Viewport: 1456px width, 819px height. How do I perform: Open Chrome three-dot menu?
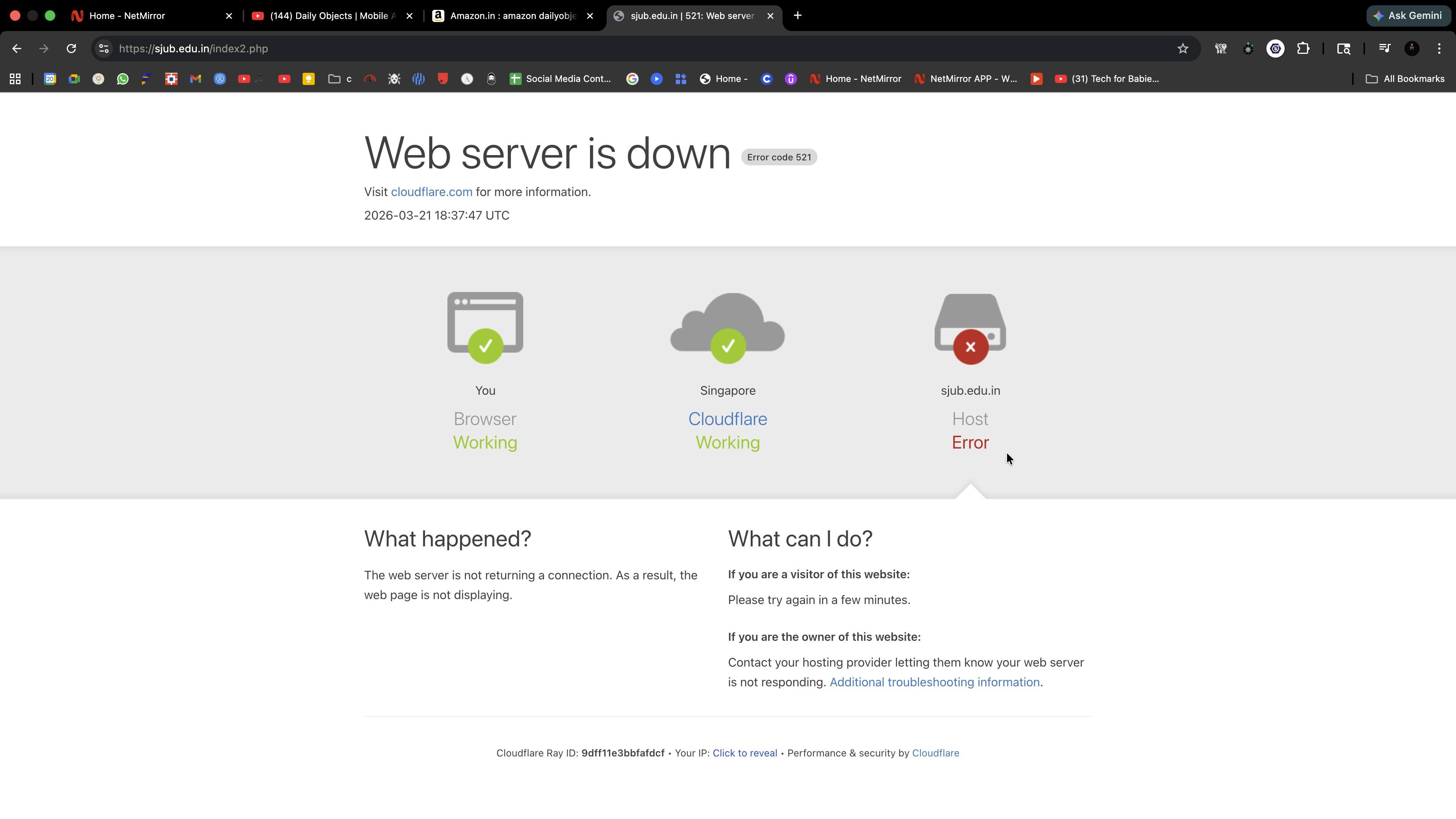(x=1439, y=49)

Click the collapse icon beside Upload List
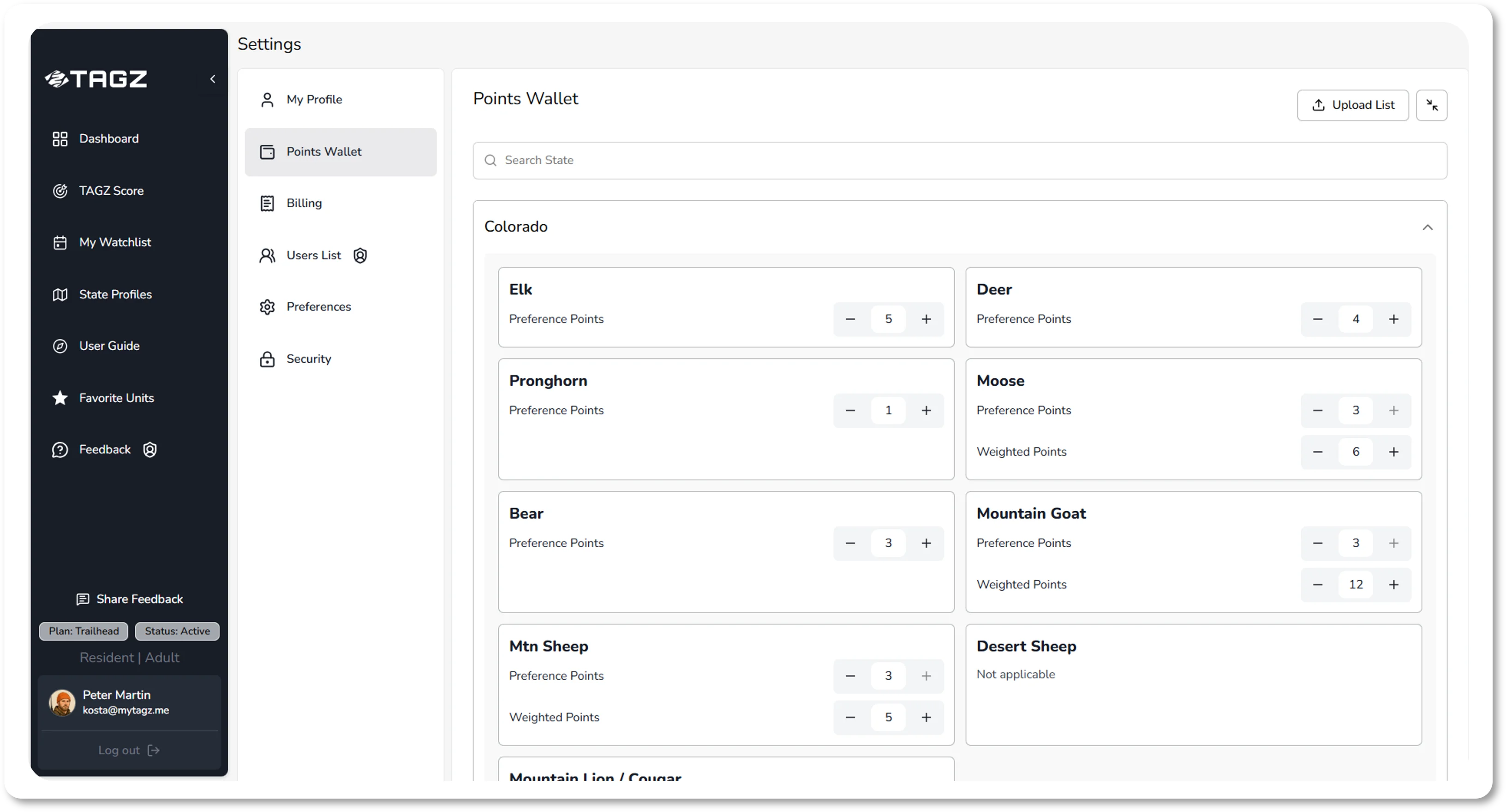click(1432, 105)
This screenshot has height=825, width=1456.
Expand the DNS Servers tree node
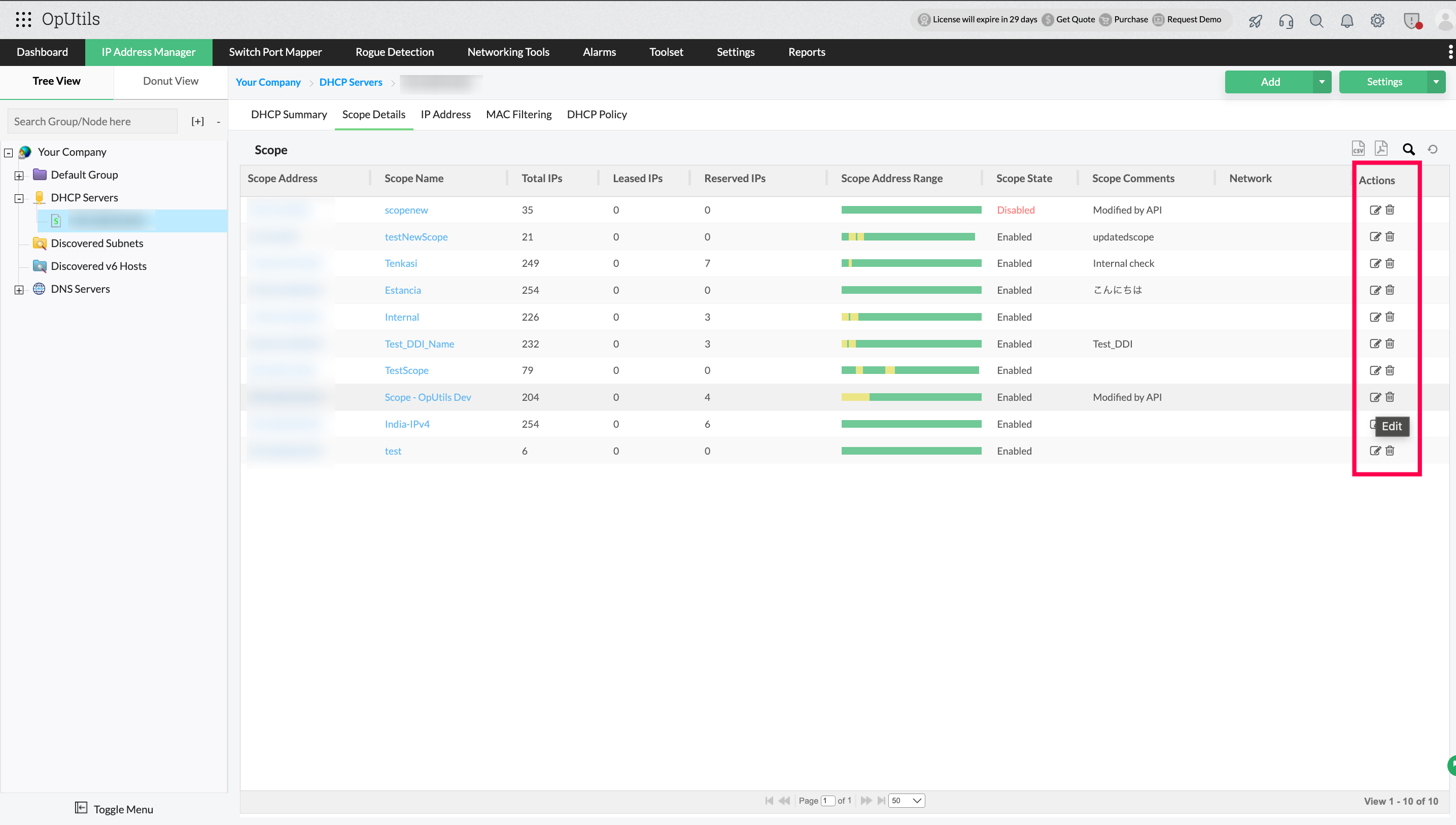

::::

Exercise instructions = The response should consist of the entries above, given again exactly and free of pictures.

The completed task =
Viewport: 1456px width, 819px height. How do I perform: Open Chrome three-dot menu?
(x=1439, y=49)

Click the collapse icon beside Upload List
click(1432, 105)
This screenshot has height=825, width=1456.
Expand the DNS Servers tree node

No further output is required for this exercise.